*Task item*.
Retype each entry below exactly as it stands.

*Available data*.

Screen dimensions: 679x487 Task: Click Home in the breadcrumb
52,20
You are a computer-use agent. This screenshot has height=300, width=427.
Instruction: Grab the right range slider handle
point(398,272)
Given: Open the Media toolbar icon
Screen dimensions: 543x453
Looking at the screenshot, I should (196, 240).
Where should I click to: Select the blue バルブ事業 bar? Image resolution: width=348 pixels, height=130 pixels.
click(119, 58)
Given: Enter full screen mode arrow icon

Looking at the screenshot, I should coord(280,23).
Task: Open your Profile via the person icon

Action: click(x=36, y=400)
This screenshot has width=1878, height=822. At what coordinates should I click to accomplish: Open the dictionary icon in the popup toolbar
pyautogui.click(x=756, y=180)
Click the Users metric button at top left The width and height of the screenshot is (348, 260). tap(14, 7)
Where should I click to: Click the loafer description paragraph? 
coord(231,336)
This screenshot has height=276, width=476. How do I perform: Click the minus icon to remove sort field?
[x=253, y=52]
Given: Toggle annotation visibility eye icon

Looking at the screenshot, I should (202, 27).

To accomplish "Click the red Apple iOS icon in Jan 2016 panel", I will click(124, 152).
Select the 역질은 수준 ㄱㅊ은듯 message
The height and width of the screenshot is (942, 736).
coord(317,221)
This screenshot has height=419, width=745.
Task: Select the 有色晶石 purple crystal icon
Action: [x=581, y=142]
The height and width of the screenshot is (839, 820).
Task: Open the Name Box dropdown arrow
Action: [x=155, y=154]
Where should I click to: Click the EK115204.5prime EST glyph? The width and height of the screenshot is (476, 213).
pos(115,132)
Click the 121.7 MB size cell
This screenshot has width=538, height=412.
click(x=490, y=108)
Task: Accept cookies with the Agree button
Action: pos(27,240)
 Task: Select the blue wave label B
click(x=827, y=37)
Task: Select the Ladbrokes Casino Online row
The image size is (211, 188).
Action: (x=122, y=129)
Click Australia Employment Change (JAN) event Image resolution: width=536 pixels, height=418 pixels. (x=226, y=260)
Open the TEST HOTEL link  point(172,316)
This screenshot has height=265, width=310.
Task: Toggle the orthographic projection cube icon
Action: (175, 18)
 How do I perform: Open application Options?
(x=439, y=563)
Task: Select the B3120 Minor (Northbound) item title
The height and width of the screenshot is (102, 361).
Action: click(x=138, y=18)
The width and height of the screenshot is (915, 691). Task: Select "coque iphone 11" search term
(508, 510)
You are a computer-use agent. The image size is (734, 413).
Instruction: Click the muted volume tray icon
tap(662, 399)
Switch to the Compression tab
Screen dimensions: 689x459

*Reply to the exercise*.
Screen dimensions: 679x487 Task: Click Home in the breadcrumb
52,20
You are a computer-use agent. This screenshot has height=300, width=427.
Instruction: Grab the right range slider handle
point(398,272)
Given: Open the Media toolbar icon
Screen dimensions: 543x453
Looking at the screenshot, I should (196, 240).
Where should I click to: Select the blue バルブ事業 bar? Image resolution: width=348 pixels, height=130 pixels.
click(119, 58)
Given: Enter full screen mode arrow icon

Looking at the screenshot, I should coord(280,23).
Task: Open your Profile via the person icon

Action: click(x=36, y=400)
This screenshot has width=1878, height=822. At what coordinates should I click to accomplish: Open the dictionary icon in the popup toolbar
pyautogui.click(x=756, y=180)
Click the Users metric button at top left The width and height of the screenshot is (348, 260). tap(14, 7)
Where should I click to: Click the loafer description paragraph? 
coord(231,336)
This screenshot has height=276, width=476. How do I perform: Click the minus icon to remove sort field?
[x=253, y=52]
Given: Toggle annotation visibility eye icon

Looking at the screenshot, I should (202, 27).

To accomplish "Click the red Apple iOS icon in Jan 2016 panel", I will click(124, 152).
Select the 역질은 수준 ㄱㅊ은듯 message
The height and width of the screenshot is (942, 736).
coord(317,221)
This screenshot has height=419, width=745.
Task: Select the 有色晶石 purple crystal icon
Action: [x=581, y=142]
The height and width of the screenshot is (839, 820).
Task: Open the Name Box dropdown arrow
Action: [x=155, y=154]
Where should I click to: Click the EK115204.5prime EST glyph? The width and height of the screenshot is (476, 213).
pos(115,132)
Click the 121.7 MB size cell
This screenshot has width=538, height=412.
click(x=490, y=108)
Task: Accept cookies with the Agree button
Action: pos(27,240)
 Task: Select the blue wave label B
click(x=827, y=37)
Task: Select the Ladbrokes Casino Online row
The image size is (211, 188).
Action: (x=122, y=129)
Click Australia Employment Change (JAN) event Image resolution: width=536 pixels, height=418 pixels. (x=226, y=260)
Open the TEST HOTEL link  point(172,316)
This screenshot has height=265, width=310.
Task: Toggle the orthographic projection cube icon
Action: (175, 18)
 How do I perform: Open application Options?
(x=439, y=563)
Task: Select the B3120 Minor (Northbound) item title
The height and width of the screenshot is (102, 361).
Action: click(x=138, y=18)
The width and height of the screenshot is (915, 691). Task: Select "coque iphone 11" search term
(508, 510)
You are a computer-use agent. The image size is (734, 413).
Instruction: Click the muted volume tray icon
tap(662, 399)
Switch to the Compression tab
Screen dimensions: 689x459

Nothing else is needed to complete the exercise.